▸ **Selected excerpt**
----
Stacks Image 145
The violin wouldn't be much without a bow, and yet until last century it was considered almost an accessory along with the case and tuning fork. Having said that, there have always been bows of exceptional craftsmanship and beauty admired by those with eyes to see.
The development of the violin bow to it's modern form was perfected by François Tourte (1774-1835). Trained as a watchmaker, he took to bow making as did his father and brother. After a painstaking search he came to the conclusion that pernambuco was the ultimate material for bows given it's weight, strength and elasticity. Pernambuco was used in early times as a colorant for dyeing fine chlothes and was then called Brazil. It grows in South America and the country we know as Brazil actually got it's name from the wood and Pernambuco is in fact a region in Brazil.
Until 1775 the bow's length and weight hadn't been established as standard. Working on the advice of famous viruosi such as Viotti, Kreuzer and Rode, Tourte introduced many features still used today and established the optimal length of the violin bow at 74 0r 75 cm. in all, the viola bow at 74 cm. and the cello bow at 72-73 cm.
Bows are generally made by specialist bow makers although some violin makers have made bows as well. One of the tasks which a violin maker is trained in however is the re-hairing of bows. Rehairing a bow is a time consuming and troublesome job. The main reason for this is that to rehair a bow properly without damage requires lot's of patience and skill. Too many good bows have been badly damaged by people who have learned bow rehairing from a book and think that it might be a lucrative way to watch television. Bows should be entrusted only to trained professionals. Among the worst of the damage we come across are:

  • Split heads and frogs from forced wedges.
  • Scratched and indented metal fittings and pearl.
  • Distorted stick shapes due to uneven tension.
----
▸ **Provided data**
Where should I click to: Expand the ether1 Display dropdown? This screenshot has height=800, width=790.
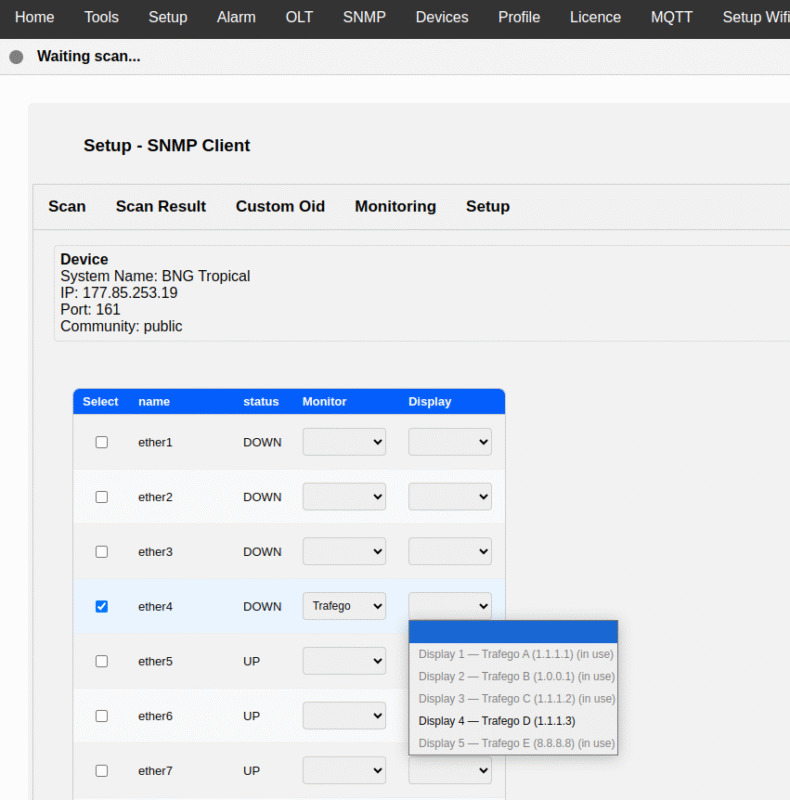point(449,442)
----
▸ **Tasks for this exercise**
**a)** Please extract the passage of the violin bow text starting at "Until 1775 the" and ending at "at 72-73 cm.".
**b)** According to the violin bow text, what was François Tourte trained as before he took up bow making?
**c)** Using the violin bow text, explain why rehairing a bow is a time-consuming and troublesome job.
The material comes from a different source than the violin bow text.

▸ **Solved problems**
**a)**
Until 1775 the bow's length and weight hadn't been established as standard. Working on the advice of famous viruosi such as Viotti, Kreuzer and Rode, Tourte introduced many features still used today and established the optimal length of the violin bow at 74 0r 75 cm. in all, the viola bow at 74 cm. and the cello bow at 72-73 cm.

**b)** A watchmaker.

**c)** The main reason is that rehairing a bow properly, without damaging it, requires a lot of patience and skill.